Das interpretierst du, denke ich, richtig, wäre aber eine recht ineffiziente Art das zu machen 🙂
Ich kapiere das so, daß Gravitation den Raum zu einem perfekten Kreis krümmte. Und das gibt dann die Umlaufbahn. Jetzt ist es aber so, daß Zentrifugalkraft und Zentripetalkraft keinen perfekten Kreis erzeugen. Erst haut es das Ding auf einer Linie raus, dann wird es wieder in das neue Zentrum gezogen, auf einem neuen linearen Weg und immer so fort.
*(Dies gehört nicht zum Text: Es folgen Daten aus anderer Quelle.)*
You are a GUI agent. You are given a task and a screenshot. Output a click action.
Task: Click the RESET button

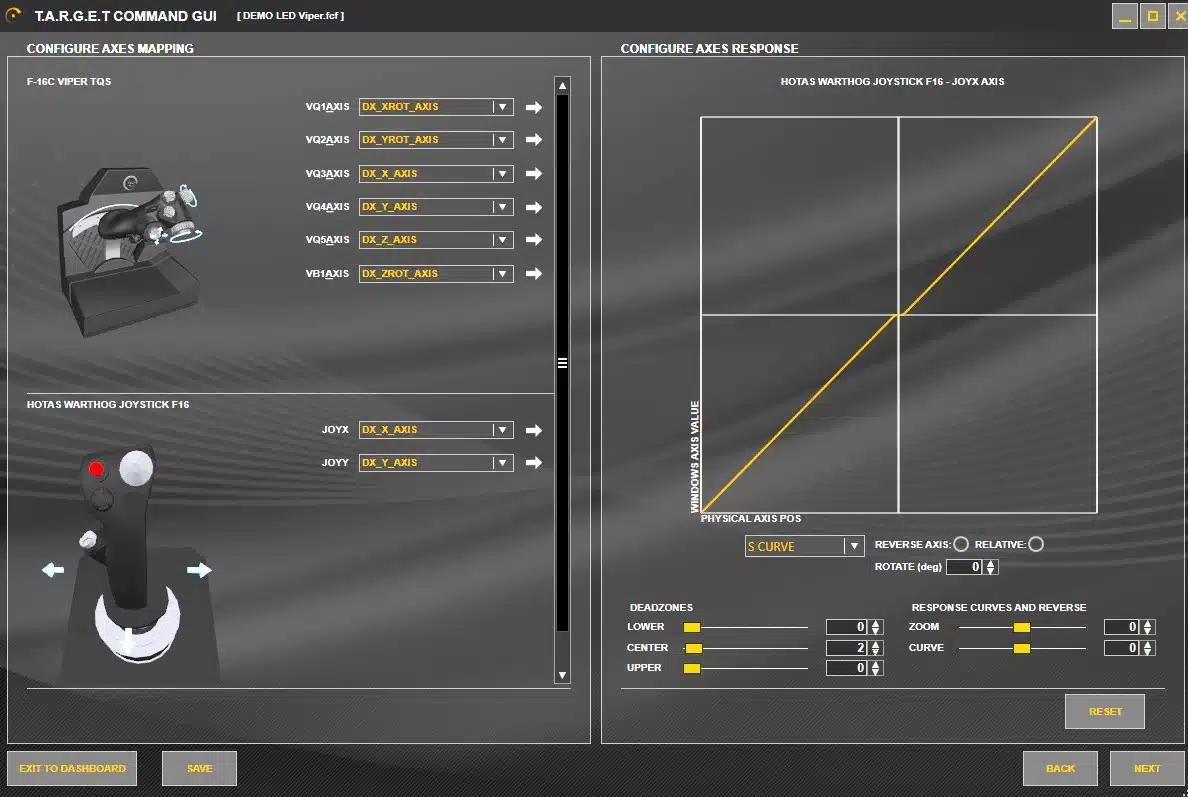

Nimmt man eine elektrostatisch geladene Kugel die zufällig genau dieselbe elektrische Kraftwirkung hat wie die Schwerkraft irgendeines Himmelskörpers und nimmt man an, die elektrostatische Kraftwirkung (gibt es die überhaupt ohne Luftverwirbelung wirklich so ausgeprägt?) erzeugte dieselbe Kreisbahn wie das Schwerefeld, dann würde das umkreisende Ding nach außen aber nicht dieselbe Kraft oder Kraftwirkung wie selbige zeigen, denn es bewegt sich auf keinem perfekten Kreis, sondern auf einem gezackten. Läge das an der Raumkrümmung, dann denkte man sich halt noch die entsprechende elektrostatische Gegenladung an derselben Stelle wie die Kugel und man hätte die doppelte Raumkrümmung? Selbe Kraft an selber Stelle zeigt selbe Wirkung?!
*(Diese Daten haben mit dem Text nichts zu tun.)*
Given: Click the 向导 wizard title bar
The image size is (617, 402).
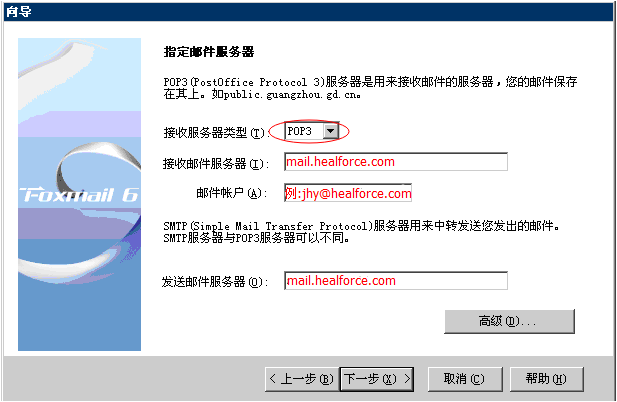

Also wenn nicht mal das stimmt, dann ist alles verspult und verheddert. Und für den Oersted-Versuch benötigt man wohl auch einen Fallturm. In der Fernsehröhre werden die Elektronen nicht zufällig in Richtung Boden abgelenkt?
Ad Zentrifugal und -petalkraft: So ist das nicht. Das eine ist die Kraft die nötig ist um etwas auf einer Kreisbahn zu halten bzw. die Richtungsänderung zu bewirken, das andere ist der Widerstand gegen die Richtungsänderung durch die Trägheit des Objekts. In deinem Beispiel aber: Doch, das ist ein perfekter Kreis.
Dein anderes Beispiel:
Eine kreisende elektrische Ladung strahlt immer Energie ab (da beschleunigt, siehe Bremsstrahlung). Dh. du kannst hier ohnehin keine analoge Situation zwischen Planetenumlaufbahn und der Umlaufbahn einer Ladung um ein entgegengesetz geladenes Zentrum konstruieren (Energieverlust durch Gravitationswellen einmal ausgeschlossen). Bei niedrigen Ladungen und großen Kreisbahnen noch am ehesten, und da wäre dann die Zentrifugalkraft näherungsweise die gleiche zur analogen Situation mit – wie von dir angeführt – einem Planeten auf seiner Umlaufbahn (sofern du eine analoge Situation finden kannst wo auch die Masse und Umlaufzeit der geladenen Sphäre der des Planeten entspricht). Um so größer die Ladungen werden desto mehr Energie geht durch diesen Mechanismus verloren – die kreisende Ladung entfernt sich also immer weiter vom Zentrum um das sie rotiert.
Wie man das jetzt genau berechnen muss wenn man relativistische Effekte mit berücksichtigt, also eine zusätzliche Raumkrümmung durch das Magnetfeld das durch die bewegte Ladung entsteht, kann ich nicht auf Anhieb sagen.
Alles verspult und verheddert? Das kann man so sagen. Näherungsweise fährt man aber sehr gut damit, viele Verhedderungen zu ignorieren da die Kopplungen nicht zu stark sind. Kommt dann natürlich auf den konkreten Fall an ob man die Verhedderung vernachlässigen kann.
Ad. Fernsehröhre: Klar fallen die Elektronen auch ein Stück Richtung Boden. Das ist aber bei der kurzen Flugzeit – nehme ich an – komplett vernachlässigbar.